I've been wondering if it would be safe to feed a hedgehog baby food? I don't have one yet but i've seen people feeding baby food and it doesn't seem like there was any problems. I just want to know if I should just feed it alone as the meal or have it mixed with other foods? I just want my future hedgie to have the best diet possible but I don't know what to feed em'!


----------



## Judi (Jul 9, 2009)

You can offer baby food as a treat, but a good quality dry kibble should be the main portion of the diet. A lot of baby foods are full of starch, sugar and fillers and aren't that great for babies or hedgies, so read the labels before you buy.

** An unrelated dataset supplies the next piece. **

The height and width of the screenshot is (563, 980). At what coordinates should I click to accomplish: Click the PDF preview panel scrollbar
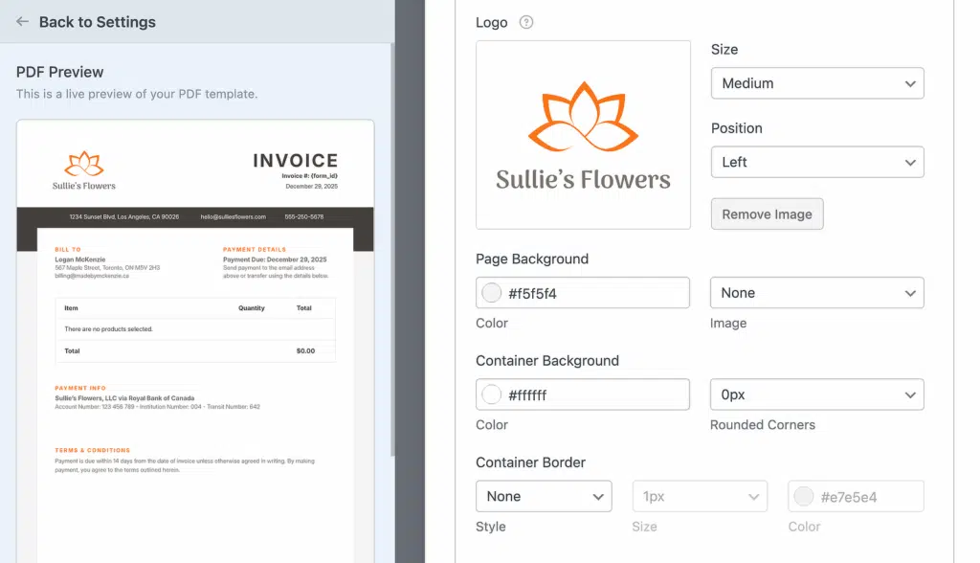(392, 250)
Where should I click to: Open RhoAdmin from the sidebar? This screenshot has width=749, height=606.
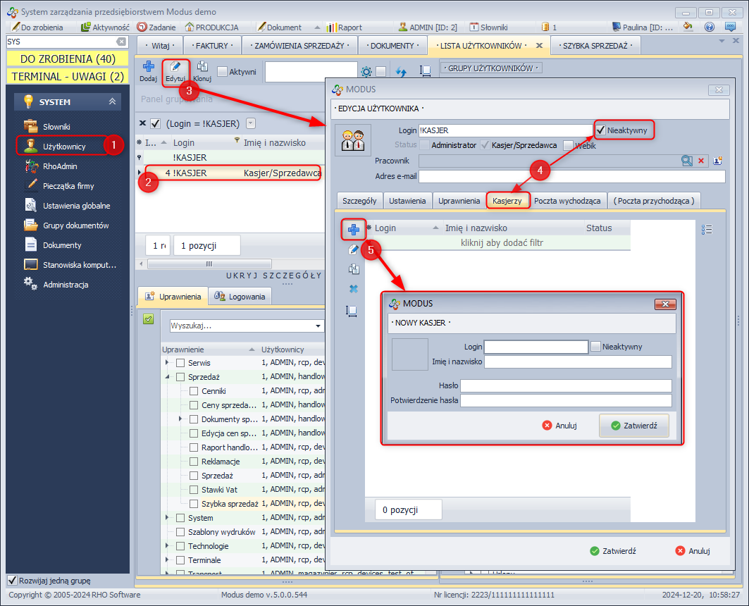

You can also feed cooked chicken or beef, fresh fruits and veggies, a little soy yogurt (but again, that has lots of sugar).


----------



## Hissy-Fit-Hazel (Jul 15, 2011)

baby food is ok just check the ingredients for what is allowable...I stick with the organic stuff as it's easier for me to decide what is ok/what is not  I give just a wee bit 1/2 tsp or so with Hazels chicken or egg at night. I don't put it on the kibble or anything because I am learning what she likes and if I did that she might not eat her kibble.


----------



## Olympia (Aug 4, 2010)

I find meat baby food is a great way to get my two to eat vegies because they won`t eat them fresh. They both love chicken baby food and will eat just about any vegetable baby food I mix it with. They really like chicken, green beans and a little apple sauce mixed together. I give them about 1 teaspoon of baby food each night, as a treat when I get them out for bonding.


----------



## TeddysMommy (Apr 24, 2011)

Baby food is fine  

I make my own baby food in the blender so I know whats going into my little guy, just mash up some sweet potatoes or bananas or what ever your little guy or girl likes


----------